In this section, we describe how a realization can be obtained from a difference or a differential equation. We begin with an example.

Example 8.1 (State-Space Models for an LTI Difference Equation)

Let us examine some ways of representing the following input-output difference equation in state-space form:

\[y[n]+a_{1} y[n-1]+a_{2} y[n-2]=b_{1} u[n-1]+b_{2} u[n-2]\ \tag{8.20}\]

For a first attempt, consider using as state vector the quantity

\[\mathbf{x}[n]=\left(\begin{array}{c}
y[n-1] \\
y[n-2] \\
u[n-1] \\
u[n-2]
\end{array}\right) \ \tag{8.21}\]

The corresponding 4th-order state-space model would take the form

\[\mathbf{x}[n+1]=\left(\begin{array}{c}
y[n] \\
y[n-1] \\
u[n] \\
u[n-1]
\end{array}\right)=\left(\begin{array}{cccc}
-a_{1} & -a_{2} & b_{1} & b_{2} \\
1 & 0 & 0 & 0 \\
0 & 0 & 0 & 0 \\
0 & 0 & 1 & 0
\end{array}\right)\left(\begin{array}{l}
y[n-1] \\
y[n-2] \\
u[n-1] \\
u[n-2]
\end{array}\right)+\left(\begin{array}{c}
0 \\
0 \\
1 \\
0
\end{array}\right) u[n]\nonumber\]

\[y[n]=\left(\begin{array}{cccc}
-a_{1} & -a_{2} & b_{1} & b_{2}
\end{array}\right)\left(\begin{array}{c}
y[n-1] \\
y\left[\begin{array}{c}
n-2
\end{array}\right] \\
u[n-1] \\
u[n-2]
\end{array}\right)+\left(\begin{array}{l}
0 \\
u[n-1]
\end{array}\right) u\left[n\right]\ \tag{8.22}\]

If we are somewhat more careful about our choice of state variables, it is possible to get more economical models.
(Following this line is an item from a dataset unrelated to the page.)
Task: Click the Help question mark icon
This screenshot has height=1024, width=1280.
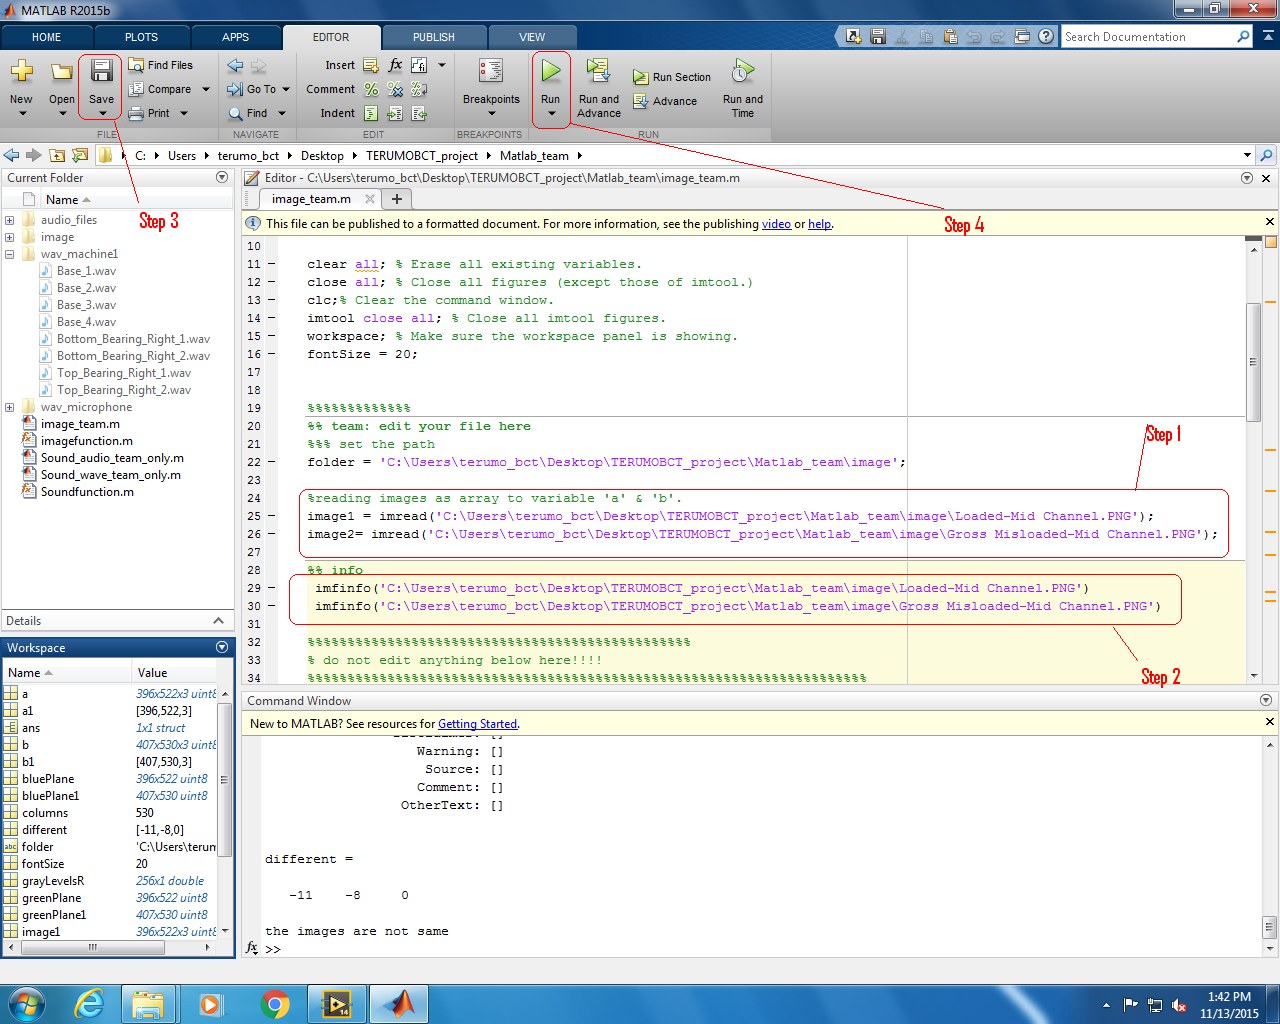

For a 3rd-order model, suppose we pick as state vector

\[\mathbf{x}[n]=\left(\begin{array}{c}
y[n] \\
y[n-1] \\
u[n-1]
\end{array}\right) \ \tag{8.23}\]

The corresponding 3rd-order state-space model takes the form

\[\mathbf{x}[n+1]=\left(\begin{array}{c}
y[n+1] \\
y[n] \\
u[n]
\end{array}\right)=\left(\begin{array}{ccc}
-a_{1} & -a_{2} & b_{2} \\
1 & 0 & 0 \\
0 & 0 & 0
\end{array}\right)\left(\begin{array}{c}
y[n] \\
y[n-1] \\
u[n-1]
\end{array}\right)+\left(\begin{array}{c}
b_{1} \\
0 \\
1
\end{array}\right) u[n]\nonumber\]

\[y[n]=\left(\begin{array}{ccc}
1 & 0 & 0
\end{array}\right)\left(\begin{array}{c}
y[n] \\
y[n-1] \\
u[n-1]
\end{array}\right)+\left(\begin{array}{l}
0
\end{array}\right) u[n] \ \tag{8.24}\]

A still more clever/devious choice of state variables yields a 2nd-order state-space model. For this, pick

\[\mathbf{x}[n]=\left(\begin{array}{c}
y[n] \\
-a_{2} y[n-1]+b_{2} u[n-1]
\end{array}\right)\ \tag{8.25}\]

The corresponding 2nd-order state-space model takes the form

\[\begin{aligned}
\left(\begin{array}{c}
y[n+1] \\
-a_{2} y[n]+b_{2} u[n]
\end{array}\right) &=\left(\begin{array}{cc}
-a_{1} & 1 \\
-a_{2} & 0
\end{array}\right)\left(\begin{array}{c}
y[n] \\
-a_{2} y[n-1]+b_{2} u[n-1]
\end{array}\right)+\left(\begin{array}{c}
b_{1} \\
b_{2}
\end{array}\right) u[n] \\
y[n] &=\left(\begin{array}{cc}
1 & 0
\end{array}\right)\left(\begin{array}{c}
y[n] \\
-a_{2} y[n-1]+b_{2} u[n-1]
\end{array}\right)+\left(\begin{array}{c}
0
\end{array}\right) u[n]
\end{aligned} \ \tag{8.26}\]

It turns out to be impossible in general to get a state-space description of order lower than 2 in this case. This should not be surprising, in view of the fact that we started with a 2nd-order difference equation, which we know (from earlier courses!) requires two initial conditions in order to solve forwards in time. Notice how, in each of the above cases, we have incorporated the information contained in the original difference equation that we started with.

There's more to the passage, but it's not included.